> Task description
How many lines of the material below contain the string "computer"? Answer with the number and nothing else.

> Record excerpts
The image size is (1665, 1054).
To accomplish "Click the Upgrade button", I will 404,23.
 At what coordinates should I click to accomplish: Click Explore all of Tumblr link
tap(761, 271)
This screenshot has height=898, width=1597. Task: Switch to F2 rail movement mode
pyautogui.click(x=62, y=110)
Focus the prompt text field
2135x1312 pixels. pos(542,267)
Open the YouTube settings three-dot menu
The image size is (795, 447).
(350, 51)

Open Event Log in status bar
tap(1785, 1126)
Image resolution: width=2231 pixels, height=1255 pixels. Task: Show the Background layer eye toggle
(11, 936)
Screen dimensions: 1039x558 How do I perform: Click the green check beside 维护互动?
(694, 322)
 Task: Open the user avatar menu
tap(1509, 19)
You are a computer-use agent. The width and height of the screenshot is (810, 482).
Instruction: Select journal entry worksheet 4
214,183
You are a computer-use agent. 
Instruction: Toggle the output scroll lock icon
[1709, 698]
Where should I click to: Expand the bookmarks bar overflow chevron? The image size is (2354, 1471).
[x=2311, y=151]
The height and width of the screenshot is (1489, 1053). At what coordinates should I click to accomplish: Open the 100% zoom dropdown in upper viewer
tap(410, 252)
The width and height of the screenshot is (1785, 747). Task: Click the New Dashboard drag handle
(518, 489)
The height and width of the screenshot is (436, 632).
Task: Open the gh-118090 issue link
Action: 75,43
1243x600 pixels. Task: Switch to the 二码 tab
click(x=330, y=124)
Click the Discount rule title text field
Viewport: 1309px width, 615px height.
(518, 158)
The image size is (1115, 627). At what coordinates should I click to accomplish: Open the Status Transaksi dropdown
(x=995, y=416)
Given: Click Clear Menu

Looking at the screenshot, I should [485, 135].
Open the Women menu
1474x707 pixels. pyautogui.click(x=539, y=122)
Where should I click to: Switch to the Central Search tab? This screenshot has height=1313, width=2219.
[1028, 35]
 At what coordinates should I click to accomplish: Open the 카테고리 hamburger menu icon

> Answer
2